Mr Kayode Adeyemi, the President National Association of Proprietors of Private Schools (NAPPS) Oyo State, said that it had been a very good development from all the reports available to the union.
“Everybody complied with the COVID-19 safety protocols and there has not been any issue whatsoever concerning the safety of the children.
“From the record of the inspection team in Oyo State it is obvious that reopening of schools has not added to the infection rate and there has not been any report so far on it.
“The students and teachers are happy to be back in school and everybody is on their beat awaiting all the exams and we trust God that the remaining arms will be opened soon,” Adeyemi said.
Also, Mr Tojuade Adedoyin, the state Chairman of Nigeria Union of Teachers (NUT) said that teachers were gradually adjusting to the situation.
“The various headmasters and principals have provided all the necessary materials and our students and pupils are happy to be back in school.
“To a certain extent we are happy with the government’s provision, though there is room for improvement,” he said
Adedoyin said that the union was liaising with the government on all other areas it thinks that the government should come in and improve.
“There are some schools where they don’t have the thermometer to measure the temperature of students and staff.
“So if the government can provide the thermometers or the running grants for the second term; the school managers will have the funds to fall back on to buy whatever they need for the running of the school,” he noted.
Prof. Clement Kolawole, the Chairman, School Governing Board of Estate High School, Bashorun, said that the system was stabilising and overcoming initial challenges.

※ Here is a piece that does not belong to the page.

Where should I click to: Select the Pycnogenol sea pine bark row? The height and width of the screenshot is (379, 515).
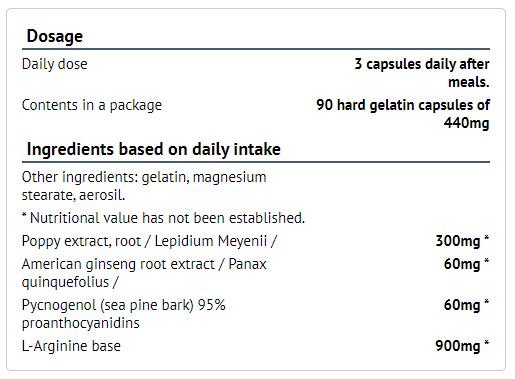(256, 314)
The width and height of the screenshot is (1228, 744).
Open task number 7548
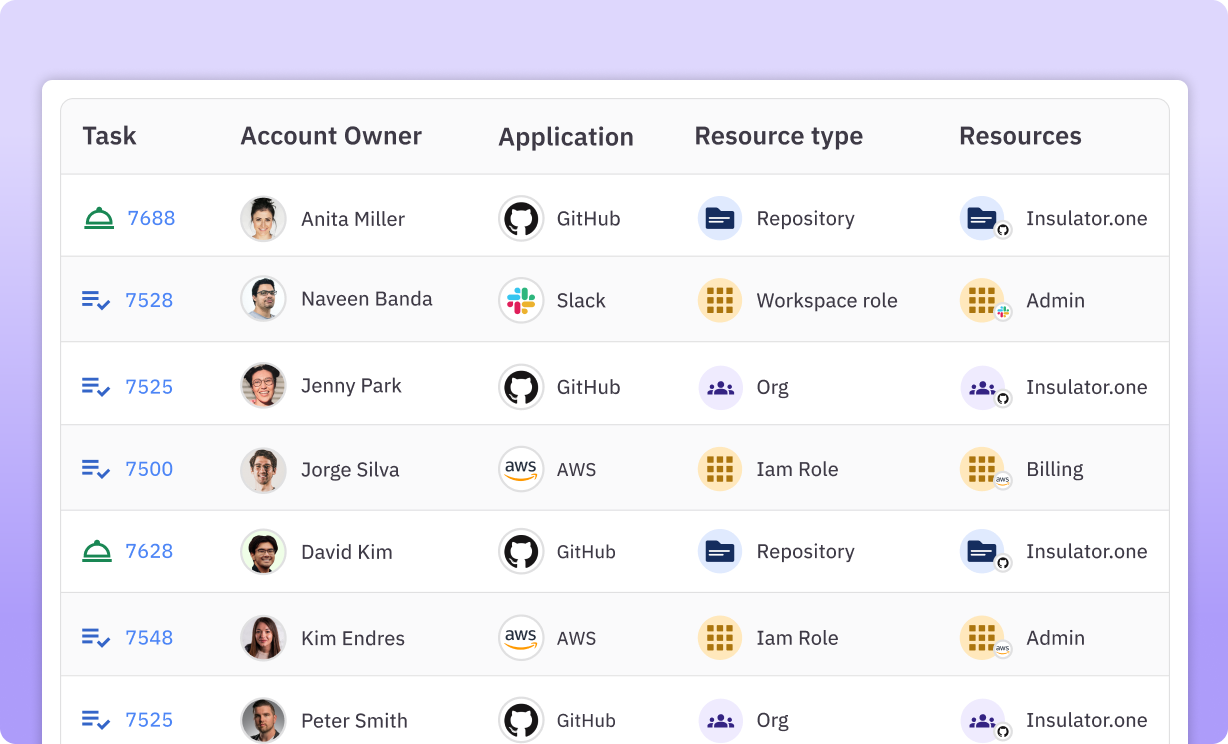click(x=149, y=638)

“I found that the government took a good decision to reopen school for the category of those who have resumed now, although teachers are working harder and are making sacrifices to see that the reopening works, they deserve to be commended for their dedication,” Kolawole said.
Prof. Adams Onuka, an education evaluation expert, said that the government had done the needful by asking the graduating class to resume revision classes.
“To me, it’s a well-thought decision by the various governments; national and sub-national, it’s good that for a start, it has been restricted to the graduating classes,” he said.
Onuka said the decision would definitely boost students’ morale and lower their anxiety which could adversely affect those with high anxiety quotient and ultimately their performance.
He, however, urged parents and their wards to ensure that they do everything that can assure their safety of their children and protect them from contracting the pandemic or prevent them from spreading them.
“Parents and students must demonstrate the God-fearing spirit and have the interest of others at heart; that way nobody will become an agent of spreading the sickness,” Onuka said.
Prof. Oyesoji Aremu of the Department Guidance and Counselling, University of Ibadan, also said that school resumption of transition classes amid spikes of COVID-19 looks somehow scary.
“Nevertheless, management of classes and health of students and teachers are very important.
“While students may not be too much at risk, the teachers may not be too lucky if adequate provisions are not made by the government and leadership of the schools.
“While private schools may not be too much affected at least the standard ones among them, the same may not be said about some public schools begging for infrastructural attention long before the advent of the coronavirus pandemic,” Aremu said.
He said the situation was a wake-up call for government and schools’ proprietors and other stakeholders to, as a matter of importance and urgency, give hygiene a place it deserves in teaching and learning.
Aremu said the success or otherwise of school opening would determine whether or not other students and pupils would resume schooling on time.
“It means, COVID-19 protocols must be well entrenched in the course of teaching and learning, government officials and other stakeholders would therefore ensure strict compliance,” he said.